Many image file formats exist, but which ones are better for what task? Here is a quick overview in my little series of PhD advice blog posts (the previous being tips on dissertation writing and the public PhD defense).
Two different image types
When choosing a file format for your image, the first thing is to figure out whether you are dealing with a raster image (photos) or a vector image (line illustrations). These are fundamentally different and should be stored with particular file formats.
One confusing thing is that vector images may be saved as raster images. This is a one-way process. You cannot go from raster to vector image (at least not without doing some fancy analysis first). Take a look at this illustration from my Sound Actions book:
When zooming in on the vector version of the file, the lines and curves are crisp looking:
This is opposed to how the raster version of the same file shows pixels:
This may not be visible when looking at images on a screen but is critical when preparing material to be printed.
What should one choose? For photos, here are some of the most popular file format options:
TIFF: a lossless format for raster images. It can compress files (slightly) by using a lossless compression algorithm like LZW. This is a suitable format for preserving original versions of photos or as an intermediary format when doing photo editing.

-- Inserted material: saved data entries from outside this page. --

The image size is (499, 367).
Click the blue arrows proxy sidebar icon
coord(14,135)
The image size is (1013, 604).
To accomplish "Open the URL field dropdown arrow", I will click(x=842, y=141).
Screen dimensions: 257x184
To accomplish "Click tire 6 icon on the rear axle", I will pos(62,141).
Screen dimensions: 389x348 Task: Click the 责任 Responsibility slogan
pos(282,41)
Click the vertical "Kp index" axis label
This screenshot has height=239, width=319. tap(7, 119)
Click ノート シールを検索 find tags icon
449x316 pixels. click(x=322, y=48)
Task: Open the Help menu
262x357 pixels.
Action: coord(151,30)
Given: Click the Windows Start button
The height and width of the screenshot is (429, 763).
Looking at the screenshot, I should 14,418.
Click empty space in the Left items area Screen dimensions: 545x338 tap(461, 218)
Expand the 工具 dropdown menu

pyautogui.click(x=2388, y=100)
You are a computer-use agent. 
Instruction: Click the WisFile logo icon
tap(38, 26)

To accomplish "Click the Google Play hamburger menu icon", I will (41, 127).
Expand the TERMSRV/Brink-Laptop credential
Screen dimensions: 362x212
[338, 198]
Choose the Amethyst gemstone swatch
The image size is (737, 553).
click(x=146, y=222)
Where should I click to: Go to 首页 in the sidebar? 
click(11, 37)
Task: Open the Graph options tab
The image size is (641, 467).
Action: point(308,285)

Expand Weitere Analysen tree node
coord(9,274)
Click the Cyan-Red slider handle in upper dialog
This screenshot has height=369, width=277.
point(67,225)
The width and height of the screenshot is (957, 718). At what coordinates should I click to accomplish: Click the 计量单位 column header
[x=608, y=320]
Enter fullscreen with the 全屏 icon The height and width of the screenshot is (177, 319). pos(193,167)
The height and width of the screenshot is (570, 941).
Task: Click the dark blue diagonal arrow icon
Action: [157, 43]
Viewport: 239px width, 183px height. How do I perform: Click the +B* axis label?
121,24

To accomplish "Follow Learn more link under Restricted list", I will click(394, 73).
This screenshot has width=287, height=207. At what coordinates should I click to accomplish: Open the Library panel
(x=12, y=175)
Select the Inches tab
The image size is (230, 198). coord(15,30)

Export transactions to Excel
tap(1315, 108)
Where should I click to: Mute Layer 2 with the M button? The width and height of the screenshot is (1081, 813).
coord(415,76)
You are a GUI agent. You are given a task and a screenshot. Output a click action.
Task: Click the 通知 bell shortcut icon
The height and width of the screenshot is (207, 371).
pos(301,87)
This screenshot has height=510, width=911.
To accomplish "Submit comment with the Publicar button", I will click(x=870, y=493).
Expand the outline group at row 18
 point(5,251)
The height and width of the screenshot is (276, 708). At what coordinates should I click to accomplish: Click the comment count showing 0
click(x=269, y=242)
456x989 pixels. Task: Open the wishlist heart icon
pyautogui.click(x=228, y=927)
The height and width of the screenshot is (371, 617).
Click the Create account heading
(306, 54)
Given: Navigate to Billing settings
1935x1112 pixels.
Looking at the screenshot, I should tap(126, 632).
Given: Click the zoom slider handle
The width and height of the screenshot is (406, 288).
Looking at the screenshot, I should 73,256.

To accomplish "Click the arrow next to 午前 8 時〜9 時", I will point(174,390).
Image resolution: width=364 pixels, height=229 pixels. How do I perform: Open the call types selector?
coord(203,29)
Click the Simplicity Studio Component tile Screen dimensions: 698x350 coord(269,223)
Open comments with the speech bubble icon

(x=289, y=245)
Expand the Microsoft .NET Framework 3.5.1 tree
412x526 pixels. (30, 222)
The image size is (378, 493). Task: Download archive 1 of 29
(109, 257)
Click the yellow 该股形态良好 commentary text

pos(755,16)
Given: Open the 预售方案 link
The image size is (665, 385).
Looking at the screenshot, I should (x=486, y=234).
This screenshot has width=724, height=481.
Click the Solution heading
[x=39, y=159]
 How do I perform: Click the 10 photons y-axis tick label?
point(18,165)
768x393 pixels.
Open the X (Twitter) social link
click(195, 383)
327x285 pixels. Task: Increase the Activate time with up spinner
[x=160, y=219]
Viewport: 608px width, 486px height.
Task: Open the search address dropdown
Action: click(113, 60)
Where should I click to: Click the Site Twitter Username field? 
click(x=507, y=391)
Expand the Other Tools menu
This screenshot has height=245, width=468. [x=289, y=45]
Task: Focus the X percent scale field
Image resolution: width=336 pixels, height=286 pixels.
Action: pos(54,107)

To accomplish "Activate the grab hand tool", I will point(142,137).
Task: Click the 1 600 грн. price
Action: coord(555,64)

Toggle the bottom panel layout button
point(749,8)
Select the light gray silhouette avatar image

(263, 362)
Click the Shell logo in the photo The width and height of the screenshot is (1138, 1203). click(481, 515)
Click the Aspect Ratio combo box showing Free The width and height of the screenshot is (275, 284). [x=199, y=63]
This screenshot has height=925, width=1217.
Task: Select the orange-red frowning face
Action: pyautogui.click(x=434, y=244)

PNG: another lossless format for raster images. It is often used when taking screenshots and is comparable to TIFF. Its main benefit is saving images with transparent parts.
JPEG: the workhorse for storing photos. It is a lossy format but works well when saving with a high-quality setting. It should not be used as an interim file format (use TIFF instead) but excels with comparably small file sizes and high visual quality.
GIF: only use this one when creating (looping) animations.
I would advise against using PDF as a file format for storing photos. If you do that, the PDF file will likely contain a JPEG inside. It might work, but it will make it more challenging to edit the file in regular photo editing software.
Vector images are created by defining geometric shapes rendered on the fly. The huge benefit is that you will get nice, crisp-looking illustrations even when zooming in on details. This is impossible with raster images, where you will quickly see the pixels in the image. Illustration software (like the free LibreOffice Draw or Inkscape) will typically export images using vector-based file formats. However, these and other software may also export raster images. Then, you lose all the joys of working with vector-based software.
Here are the most useful file formats for saving vector graphics:
EPS: the old and trusty format. It still works well for print-related tasks.
SVG: the new and web-savvy format. It is now supported in most browsers and is used across the web.
PDF: is a “container format” that can embed lots of different things, including vector images.
Beware that PDF files can contain both vector and raster images. That is great because you can have a photo with vector graphics elements on top. Here is an example of such a combined image that was made for my book Sound Actions (here stored as a JPEG to be visible online):
PDF files are tricky to work with since they can contain many different elements. Proper vector graphics software can export PDF files with actual vector graphics inside. Other software may export PDFs where the vector graphics are stored as raster images. So check your settings carefully and inspect the content of the exported file.
If you are working on the web, use JPEG for photos (or PNG if you need transparency), SVG for vector graphics, and GIF for animations.
When writing your dissertation, use TIFF or high-quality JPEG for photos and EPS or PDF for vector graphics.
My final piece of advice is to use software that allows for scripting image exports, such as LibreOffice Draw.